• [Texto mostrado]:
* * * * * * * * *

8.7.12

Dimitrio y las líneas de la locura

La Casa Museo López Portillo, localizada en el primer cuadro de Guadalajara, cumple treinta años de actividad. Esta institución, dirigida por Marco Antonio Hernández, es uno de los espacios de la capital tapatía que abren sus puertas a jóvenes con nuevas perspectivas para la plástica, como lo son ahora “Lúbricas pasiones”, exposición colectiva sobre la diversidad sexual, y “Cuerdas no tan cuerdas” del laguense José Dimitrio Gómez.

Esta última, es una alegoría de 17 obras, entre óleo y escultura, en la que el animismo de cellos y violines recrea varias perspectivas de la condición humana, como si el instrumento fuera un poliedro receptor de vicios y virtudes. El cello representa no sólo su experiencia personal como objeto, sino como un sujeto en en el que se construye una relación trágica: la gracia del arte y las puertas de la locura. Obras como “Por una cabeza” y “¡Bon appetit!” son referente de este maridaje.

* * * * * * * * *

• [Líneas de datos]:
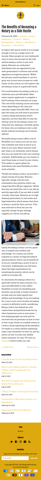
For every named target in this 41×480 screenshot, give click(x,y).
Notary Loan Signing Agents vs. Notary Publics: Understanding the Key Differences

* * * * * * * * *

• [Tareas asignadas]:
(a) Traduce al inglés esta oración del texto sobre la Casa Museo López Portillo: "La Casa Museo López Portillo, localizada en el primer cuadro de Guadalajara, cumple treinta años de actividad."
(b) Según el texto sobre la Casa Museo López Portillo, ¿cuántas obras integran "Cuerdas no tan cuerdas" y en qué técnicas están hechas?

• [Respuestas del ejercicio]:
(a) The López Portillo House Museum, located in downtown Guadalajara, is marking thirty years of activity.

(b) Son 17 obras, entre óleo y escultura.